3.2.1.4.2.1.4.5 CA Policy Algorithm

The CA SHOULD use Config_CA_Policy_Algorithm_Implementation data to obtain the CA policy algorithm. The policy algorithm MUST determine if the certificate should be issued, set to pending, or denied, using the following processing rules:

1. If the value of the Config_CA_Requests_Disposition datum has 0x00000100 (REQDISP_PENDINGFIRST) bit set, set the request to pending.

2. Else, if the value of the Config_CA_Requests_Disposition datum equals 0x00000001 (REQDISP_ISSUE), issue the certificate

3. Else, if the value of the Config_CA_Requests_Disposition datum equals 0x00000002 (REQDISP_DENY), deny the request.

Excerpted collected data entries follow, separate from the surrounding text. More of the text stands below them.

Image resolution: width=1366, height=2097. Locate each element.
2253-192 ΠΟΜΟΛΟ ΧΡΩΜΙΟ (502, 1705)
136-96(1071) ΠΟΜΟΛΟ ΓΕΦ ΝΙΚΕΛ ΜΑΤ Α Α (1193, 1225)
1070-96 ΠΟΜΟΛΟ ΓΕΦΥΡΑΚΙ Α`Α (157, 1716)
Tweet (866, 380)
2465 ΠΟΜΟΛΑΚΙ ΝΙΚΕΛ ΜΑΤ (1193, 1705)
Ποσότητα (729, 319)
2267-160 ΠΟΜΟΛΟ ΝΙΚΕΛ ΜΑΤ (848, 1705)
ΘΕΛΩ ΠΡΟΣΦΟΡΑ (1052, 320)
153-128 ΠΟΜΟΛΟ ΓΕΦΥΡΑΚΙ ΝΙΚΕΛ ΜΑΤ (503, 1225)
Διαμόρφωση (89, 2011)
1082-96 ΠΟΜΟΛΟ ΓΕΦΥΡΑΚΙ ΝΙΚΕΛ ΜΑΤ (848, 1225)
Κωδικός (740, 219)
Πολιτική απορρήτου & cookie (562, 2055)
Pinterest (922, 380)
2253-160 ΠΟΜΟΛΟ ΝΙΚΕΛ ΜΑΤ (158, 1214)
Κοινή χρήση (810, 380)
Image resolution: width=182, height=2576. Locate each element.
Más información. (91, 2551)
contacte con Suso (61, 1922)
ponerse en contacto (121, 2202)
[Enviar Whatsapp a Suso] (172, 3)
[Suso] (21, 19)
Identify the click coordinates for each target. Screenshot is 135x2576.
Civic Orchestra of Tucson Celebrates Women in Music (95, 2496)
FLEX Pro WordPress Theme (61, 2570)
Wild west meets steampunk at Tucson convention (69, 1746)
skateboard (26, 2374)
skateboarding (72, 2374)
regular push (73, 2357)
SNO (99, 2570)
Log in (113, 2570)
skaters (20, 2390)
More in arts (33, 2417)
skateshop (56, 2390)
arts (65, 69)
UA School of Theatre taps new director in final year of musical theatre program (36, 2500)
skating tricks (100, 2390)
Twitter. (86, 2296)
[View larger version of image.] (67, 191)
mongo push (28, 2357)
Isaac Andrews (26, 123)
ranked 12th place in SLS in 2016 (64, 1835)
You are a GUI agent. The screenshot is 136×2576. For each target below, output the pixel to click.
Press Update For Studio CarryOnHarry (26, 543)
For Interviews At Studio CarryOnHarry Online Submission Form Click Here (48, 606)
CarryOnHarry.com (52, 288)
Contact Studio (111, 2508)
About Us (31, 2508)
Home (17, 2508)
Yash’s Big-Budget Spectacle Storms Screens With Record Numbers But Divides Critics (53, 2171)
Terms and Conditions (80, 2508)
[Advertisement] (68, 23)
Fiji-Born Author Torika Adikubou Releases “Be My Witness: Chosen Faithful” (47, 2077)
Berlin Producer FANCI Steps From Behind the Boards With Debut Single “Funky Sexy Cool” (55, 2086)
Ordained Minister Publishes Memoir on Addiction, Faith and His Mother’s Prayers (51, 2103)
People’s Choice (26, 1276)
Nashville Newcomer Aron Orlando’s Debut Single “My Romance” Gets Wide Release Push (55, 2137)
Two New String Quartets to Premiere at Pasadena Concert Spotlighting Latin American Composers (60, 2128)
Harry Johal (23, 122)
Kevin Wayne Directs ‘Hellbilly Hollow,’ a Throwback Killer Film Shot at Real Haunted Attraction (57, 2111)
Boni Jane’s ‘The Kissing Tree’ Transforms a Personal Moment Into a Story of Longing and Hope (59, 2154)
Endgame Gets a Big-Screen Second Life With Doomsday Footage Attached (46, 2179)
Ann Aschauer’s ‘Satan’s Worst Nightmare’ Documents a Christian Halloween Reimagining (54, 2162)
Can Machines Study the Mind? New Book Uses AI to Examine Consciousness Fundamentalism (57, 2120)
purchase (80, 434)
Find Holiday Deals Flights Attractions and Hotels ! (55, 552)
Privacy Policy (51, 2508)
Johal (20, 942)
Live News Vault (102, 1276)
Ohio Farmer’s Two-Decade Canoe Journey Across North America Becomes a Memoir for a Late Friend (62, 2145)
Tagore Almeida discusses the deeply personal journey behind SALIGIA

4. Else, set the request to pending.

In the Request table row for the current certificate request, the CA MUST set the following values to the values that are returned from the policy algorithm:

• Request_Disposition: If the policy algorithm resulted in the certificate being issued, the CA MUST set the value to "certificate issued". If the policy algorithm resulted in the certificate being pended, the CA MUST set the value to "request pending". If the policy algorithm encountered an error, the CA MUST set the value to "request failed".

• Request_Disposition_Message: The CA SHOULD populate this element with additional information that the licensee considers informative to a human.<78>

Certificates constructed by the policy algorithm MUST satisfy all the processing rules specified in section 3.2.1.4.2.1.

The CA SHOULD store some description of the policy algorithm in the Config_CA_Policy_Description data of the Abstract Data Model that can be requested by clients as described in section 3.2.1.4.3.2.5.